La nuit n’a pas le monopole du travail de mémorisation. Une étude menée par l’hôpital universitaire de Fribourg avec les Hôpitaux universitaires de Genève et l’Université de Genève, publiée en 2026 dans la revue NeuroImage, a comparé vingt jeunes adultes après une sieste d’environ quarante-cinq minutes et après une session sans sommeil. Après la sieste, le cerveau se montrait nettement plus apte à former de nouvelles connexions, comme si ce bref sommeil avait fait de la place pour encoder ce qui suit. Une sieste courte après une session de révision peut donc aider à faire tenir ce qui vient d’être travaillé, à condition qu’elle reste courte et qu’elle ne grignote pas le sommeil de la nuit suivante.

Une nuit de sommeil ne remplace jamais une leçon qu’on n’a pas apprise, elle range celle qu’on a réellement travaillée.

Ce que le sommeil ne fait pas

Le sommeil consolide un apprentissage qui a eu lieu, il n’en fabrique pas un à partir de rien. Sans un minimum d’attention posée sur la leçon avant de dormir (relire, se la redire, en comprendre le sens), le sommeil n’a tout simplement rien à ranger. On ne peut pas non plus compter sur une bonne nuit pour rattraper une leçon qu’on n’a jamais ouverte : le cerveau ne consolide que ce qu’il a réellement rencontré. Le geste utile reste donc dans l’ordre : comprendre, apprendre, puis dormir dessus.

Et pour un enfant durablement en dette de sommeil, aucune sieste de rattrapage ni aucune grasse matinée du week-end ne compense l’accumulation de nuits trop courtes.

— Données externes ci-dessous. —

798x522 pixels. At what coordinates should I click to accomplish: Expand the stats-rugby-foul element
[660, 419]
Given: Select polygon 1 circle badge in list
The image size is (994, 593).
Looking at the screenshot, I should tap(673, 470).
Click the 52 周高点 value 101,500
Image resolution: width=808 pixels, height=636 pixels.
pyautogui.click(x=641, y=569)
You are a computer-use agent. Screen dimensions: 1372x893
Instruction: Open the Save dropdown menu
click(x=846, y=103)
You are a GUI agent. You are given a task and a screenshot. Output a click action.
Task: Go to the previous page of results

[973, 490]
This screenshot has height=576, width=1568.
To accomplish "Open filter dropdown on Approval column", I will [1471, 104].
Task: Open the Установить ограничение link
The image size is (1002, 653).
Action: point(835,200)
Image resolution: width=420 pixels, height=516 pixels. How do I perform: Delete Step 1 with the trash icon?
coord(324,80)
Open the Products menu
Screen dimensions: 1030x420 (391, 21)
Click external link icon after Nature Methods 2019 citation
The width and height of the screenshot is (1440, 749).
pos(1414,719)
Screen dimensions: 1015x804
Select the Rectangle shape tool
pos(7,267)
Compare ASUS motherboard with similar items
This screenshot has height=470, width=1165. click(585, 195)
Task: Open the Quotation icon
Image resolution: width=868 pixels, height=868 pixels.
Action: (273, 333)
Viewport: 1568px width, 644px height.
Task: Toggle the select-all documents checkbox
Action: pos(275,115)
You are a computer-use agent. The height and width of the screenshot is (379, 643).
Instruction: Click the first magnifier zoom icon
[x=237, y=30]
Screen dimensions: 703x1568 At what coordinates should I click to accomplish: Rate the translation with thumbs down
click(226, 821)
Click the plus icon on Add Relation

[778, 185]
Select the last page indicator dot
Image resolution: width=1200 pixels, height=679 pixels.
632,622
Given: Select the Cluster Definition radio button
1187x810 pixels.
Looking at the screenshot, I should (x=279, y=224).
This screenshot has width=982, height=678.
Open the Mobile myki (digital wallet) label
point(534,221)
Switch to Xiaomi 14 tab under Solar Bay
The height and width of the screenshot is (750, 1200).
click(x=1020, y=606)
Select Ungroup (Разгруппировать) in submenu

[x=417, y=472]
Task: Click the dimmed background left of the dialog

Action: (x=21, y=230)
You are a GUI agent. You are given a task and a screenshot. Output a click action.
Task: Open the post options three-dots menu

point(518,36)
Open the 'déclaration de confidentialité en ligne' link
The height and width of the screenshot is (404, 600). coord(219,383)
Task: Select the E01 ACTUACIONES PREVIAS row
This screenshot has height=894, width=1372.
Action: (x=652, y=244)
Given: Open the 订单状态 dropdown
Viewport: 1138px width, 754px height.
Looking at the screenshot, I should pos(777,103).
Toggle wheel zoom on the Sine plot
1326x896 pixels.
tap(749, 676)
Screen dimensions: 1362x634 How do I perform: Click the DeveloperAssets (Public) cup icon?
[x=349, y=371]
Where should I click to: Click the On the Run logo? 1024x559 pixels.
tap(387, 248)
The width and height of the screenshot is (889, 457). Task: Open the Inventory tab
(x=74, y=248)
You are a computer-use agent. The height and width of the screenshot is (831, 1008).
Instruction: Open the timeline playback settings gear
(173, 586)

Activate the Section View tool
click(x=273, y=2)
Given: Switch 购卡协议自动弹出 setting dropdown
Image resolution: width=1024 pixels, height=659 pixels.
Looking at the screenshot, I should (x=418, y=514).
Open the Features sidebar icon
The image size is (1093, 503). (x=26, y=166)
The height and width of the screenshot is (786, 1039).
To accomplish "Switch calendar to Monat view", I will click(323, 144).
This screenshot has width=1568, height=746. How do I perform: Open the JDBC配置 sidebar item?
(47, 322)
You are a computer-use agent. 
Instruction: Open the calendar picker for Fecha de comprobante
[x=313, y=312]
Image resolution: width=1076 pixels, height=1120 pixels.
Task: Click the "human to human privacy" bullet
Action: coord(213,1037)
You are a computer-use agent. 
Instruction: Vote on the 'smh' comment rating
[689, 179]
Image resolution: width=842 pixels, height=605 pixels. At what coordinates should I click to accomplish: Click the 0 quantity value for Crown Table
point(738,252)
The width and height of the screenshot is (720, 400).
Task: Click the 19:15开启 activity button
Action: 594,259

C’est la régularité du coucher, semaine après semaine, bien plus que la nuit précédant tel ou tel contrôle, qui construit la mémoire sur la durée. Un horaire de coucher stable, y compris les jours sans école, reste le geste le plus discret et le plus efficace qu’une famille puisse installer.

La prochaine fois qu’un contrôle approche et qu’il ne reste qu’une heure avant le coucher, la question à se poser n’est pas de savoir combien de pages relire encore. C’est de savoir si cette heure sert mieux dans le cahier ou dans le lit. La nuit, elle, sait ce qu’elle a à faire.